Um problema grave de que esta antologia em PDF sofre é ter tantos erros de paginação que alguns contos, que até talvez tivessem algum interesse se bem editados, se tornam praticamente ilegíveis. Perro de Luz é um desses contos. Gerardo Sifuentes cria nele uma história com muito de ciberpunk, a qual parece ser ambientada num futuro longínquo em que a cidade — seja ela qual for... talvez uma cidade global — se transformou num labirinto cavernícola semiarruinado, subdividido em níveis não se percebe bem se provenientes de um crescimento para cima ou para baixo, para o subsolo. Mas tudo é vago, apesar de todo o tecnobabble de FC, muitíssimo piorado pelos tais erros de edição (e são-no certamente, porque não é este o único conto que atacaram, apesar de não terem atacado todos) que transformam o conto em meia dúzia de muito confusos blocos de texto sólido, os quais incluem diálogos e conjuntos de espaços que se sucedem alguns pontos finais e muito provavelmente deveriam ter sido fins ou inícios de parágrafos.

No entanto, creio, e só creio porque a paginação torna a leitura tão penosa que é difícil ter certezas, creio, dizia, que não é só isso a causar problemas no conto. Ele também parece sofrer de um outro problema que tende a acometer os escritos de futuro mais ou menos longínquo feitos por autores demasiado inábeis para tornar compreensível a extravagância inerente ao que está muito afastado da experiência humana contemporânea. Um bom escritor torna compreensíveis e agradáveis de ler até histórias sobre a morte térmica do Universo. Um mau por vezes tenta, por vezes nem isso. E Sifuentes parece que nem isso.

Mas, repito, isto é o que me parece depois de me faltar a paciência para analisar detidamente a parede de texto em que este conto foi transformado. Li tudo mas confesso que li pela rama. Se tivesse tido essa paciência, a vontade para abrir caminho à catanada por esta impenetrável selva de palavras, é possível que a opinião final fosse diferente. Não creio que seja provável, mas possível certamente é.

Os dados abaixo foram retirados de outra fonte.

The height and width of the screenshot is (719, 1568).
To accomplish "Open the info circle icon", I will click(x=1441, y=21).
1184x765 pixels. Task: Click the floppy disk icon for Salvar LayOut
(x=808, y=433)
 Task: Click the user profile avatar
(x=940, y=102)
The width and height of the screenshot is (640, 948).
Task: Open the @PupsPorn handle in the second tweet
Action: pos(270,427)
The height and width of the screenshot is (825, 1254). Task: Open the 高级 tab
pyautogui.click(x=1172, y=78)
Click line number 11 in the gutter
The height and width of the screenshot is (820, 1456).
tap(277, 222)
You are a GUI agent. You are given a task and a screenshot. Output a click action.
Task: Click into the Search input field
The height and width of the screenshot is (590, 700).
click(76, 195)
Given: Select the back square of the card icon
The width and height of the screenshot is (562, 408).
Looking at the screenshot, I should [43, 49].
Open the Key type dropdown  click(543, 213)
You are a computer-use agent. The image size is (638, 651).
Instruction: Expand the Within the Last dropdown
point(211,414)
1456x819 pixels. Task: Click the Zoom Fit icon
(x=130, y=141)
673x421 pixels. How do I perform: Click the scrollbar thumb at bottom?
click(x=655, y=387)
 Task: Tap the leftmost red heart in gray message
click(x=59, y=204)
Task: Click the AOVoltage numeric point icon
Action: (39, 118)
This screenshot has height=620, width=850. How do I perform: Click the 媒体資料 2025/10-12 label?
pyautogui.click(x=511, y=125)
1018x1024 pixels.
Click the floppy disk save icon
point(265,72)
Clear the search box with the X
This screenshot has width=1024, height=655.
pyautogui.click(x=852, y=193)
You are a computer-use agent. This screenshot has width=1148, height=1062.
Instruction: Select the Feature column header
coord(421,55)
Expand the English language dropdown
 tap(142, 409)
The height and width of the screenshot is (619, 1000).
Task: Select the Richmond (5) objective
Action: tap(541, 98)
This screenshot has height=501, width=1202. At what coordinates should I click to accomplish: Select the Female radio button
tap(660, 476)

Contos anteriores deste livro:

terça-feira, 14 de novembro de 2017

Lido: Silverfish, o Último Inquilino

Silverfish, o Último Inquilino, de Manuel Mendonça, provavelmente o mais curto dos contos desta antologia, é um conto muito vagamente de ficção científica — passa-se num futuro em que os ebooks terão substituído por completo os livros físicos; não que isso tenha algum verdadeiro impacto na história — sobre uma entidade que parece incorporar as características principais dos peixinhos-de-prata. A narrativa é desconexa e apressada, o que talvez não seja sempre defeito mas pelo menos exige que o autor mostre que sabe o que está a fazer, o que Mendonça está muito longe de alcançar. Pelo contrário; a própria prosa é frágil, o final talvez estivesse claro na mente do autor mas para a do leitor mais parece uma frase vagamente mística (refere-se a um obscuro texto tibetano), atirada para ali sem grande propósito, e tudo termina deixando muitíssimo a desejar. O texto mais fraco da antologia até ao momento, e a grande distância do segundo pior.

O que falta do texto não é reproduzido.